Bolte, B. & Lappe, M. (2015) 'Subliminal reorientation and repositioning in immersive virtual environments using saccadic suppression', IEEE Transactions on Visualization and Computer Graphics, 21(4), pp. 545–552. doi: 10.1109/TVCG.2015.2391851. To be validated. plopski2022xr

Jacob, R. J. K. (1990) 'What you look at is what you get: Eye movement-based interaction techniques', in Proceedings of the SIGCHI Conference on Human Factors in Computing Systems, pp. 11–18. doi: 10.1145/97243.97246. To be validated. plopski2022xr

Majaranta, P. & Bulling, A. (2014) 'Eye tracking and eye-based human–computer interaction', in Fairclough, S. H. & Gilleade, K. (eds.) Advances in Physiological Computing.

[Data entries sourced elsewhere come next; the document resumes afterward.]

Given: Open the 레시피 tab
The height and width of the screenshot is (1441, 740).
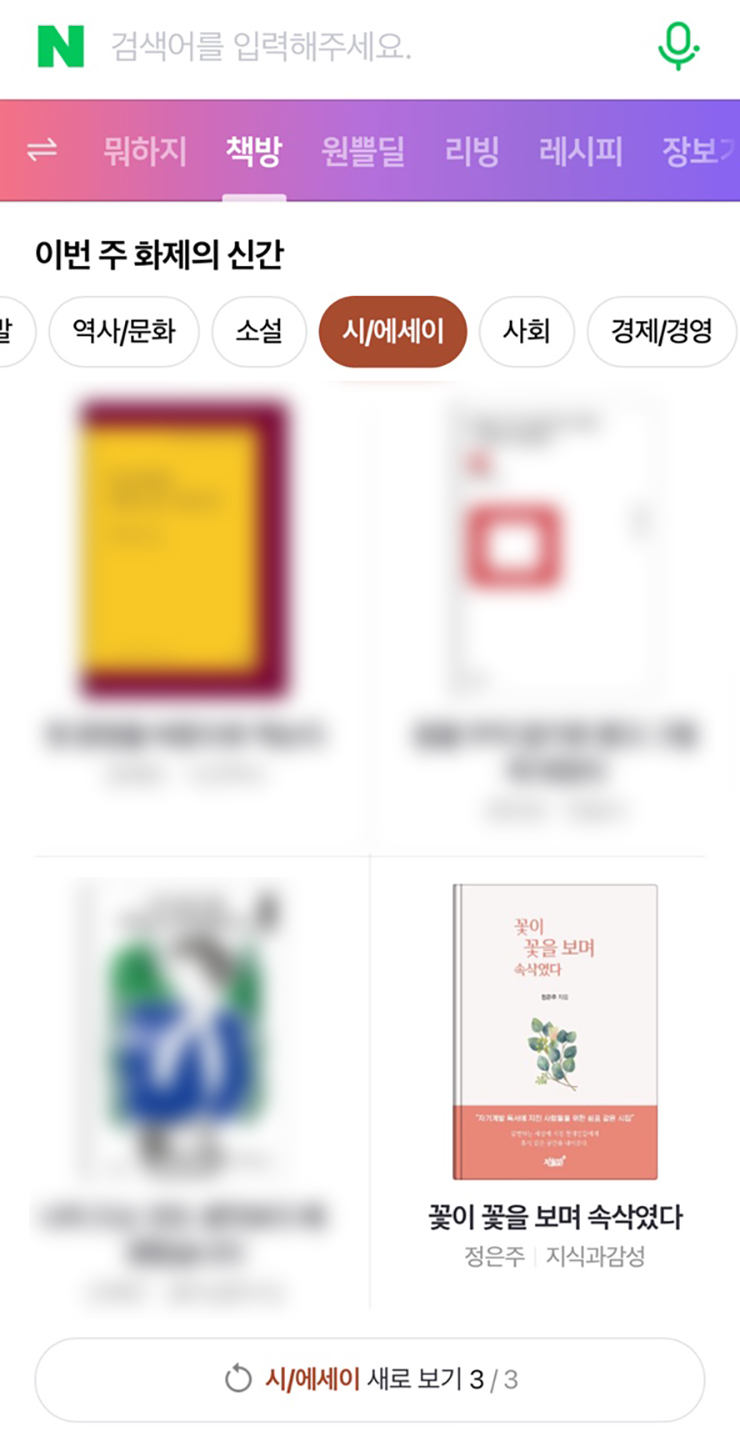Looking at the screenshot, I should pyautogui.click(x=580, y=152).
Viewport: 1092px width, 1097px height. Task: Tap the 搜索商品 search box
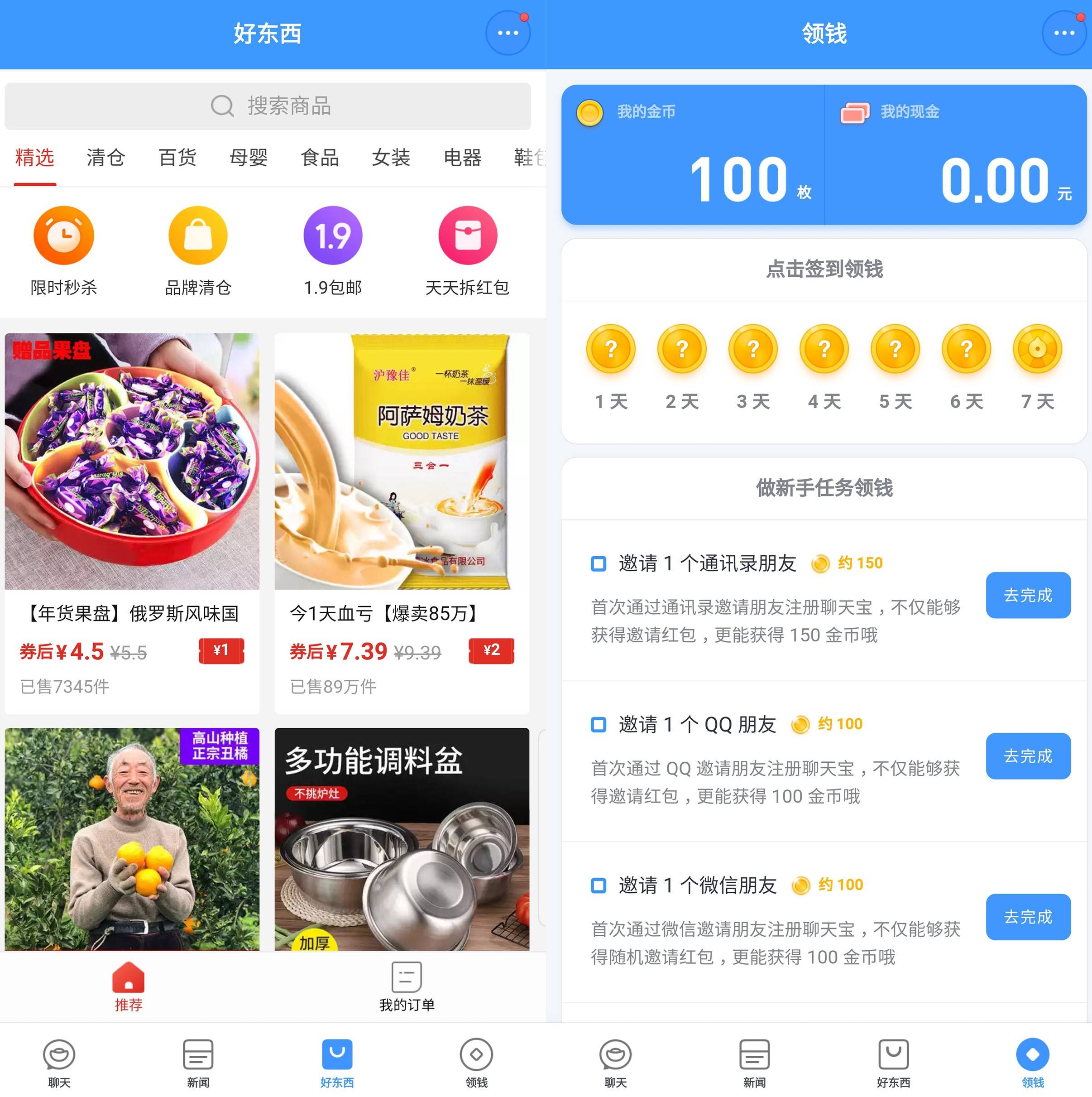pyautogui.click(x=267, y=106)
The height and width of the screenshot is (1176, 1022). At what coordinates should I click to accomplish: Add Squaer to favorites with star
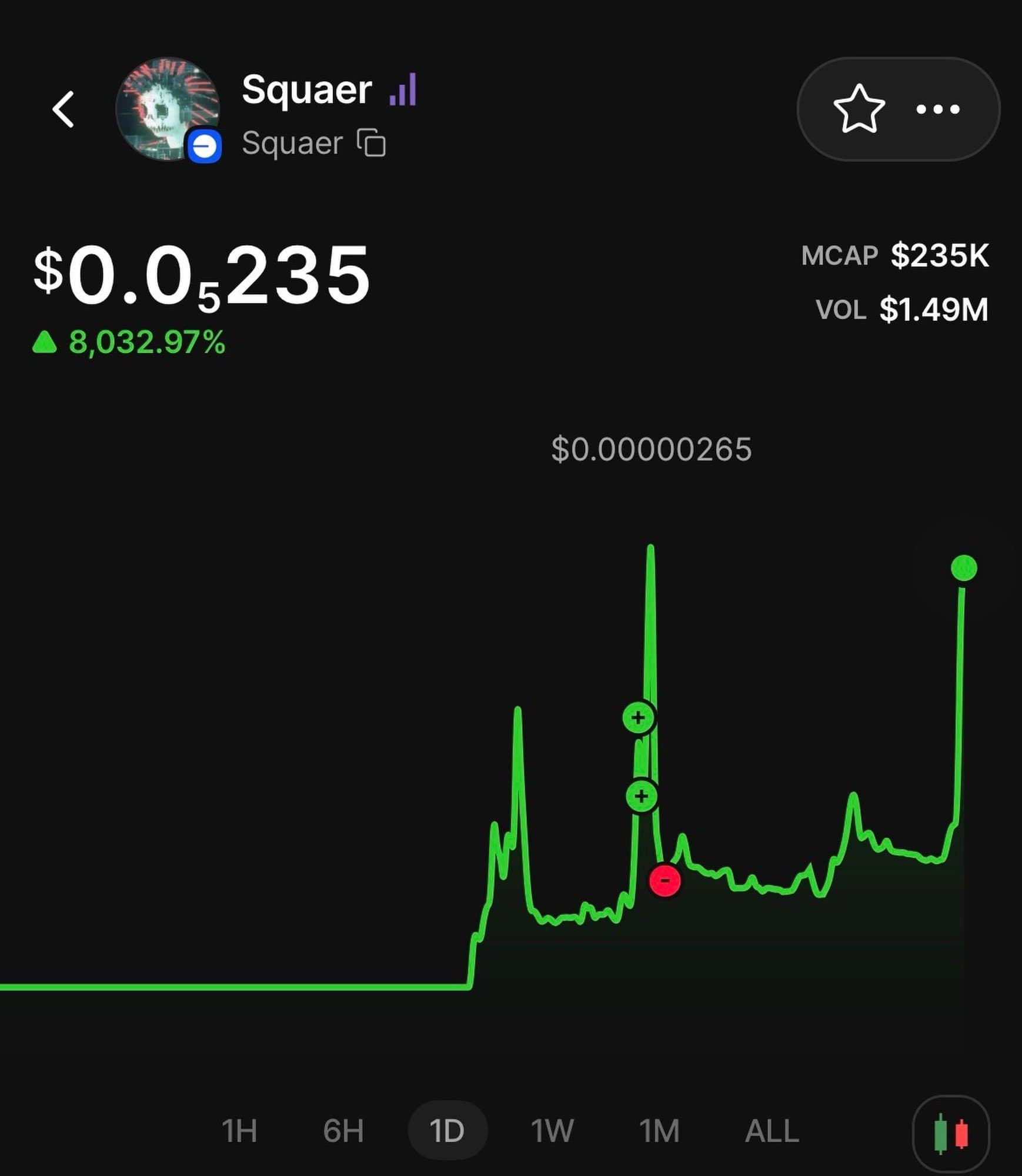859,109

London: Springer, pp. 39–65. doi: 10.1007/978-1-4471-6392-3_3. To be validated. plopski2022xr

Plopski, A., Hirzle, T., Norouzi, N., Qian, L., Bruder, G. & Langlotz, T. (2022) 'The eye in extended reality: A survey on gaze interaction and eye tracking in head-worn extended reality', ACM Computing Surveys, 55(3), pp. 1–39. doi: 10.1145/3491207. plopski2022xr

Vertegaal, R., Slagter, R., van der Veer, G. & Nijholt, A. (2001) 'Eye gaze patterns in conversations: There is more to conversational agents than meets the eyes', in Proceedings of the SIGCHI Conference on Human Factors in Computing Systems, pp. 301–308. doi: 10.1145/365024.365119. To be validated. plopski2022xr

Open Questions¶

What common set of tasks and evaluation metrics would let XR gaze-interaction techniques be compared across studies, given the conflicting comparative results the survey reports?
How do gaze-based XR interaction techniques perform in longitudinal, out-of-lab use, where almost no studies currently exist?
How should always-on gaze data in consumer XR be governed, given its encoding of identity, cognitive state, and health information?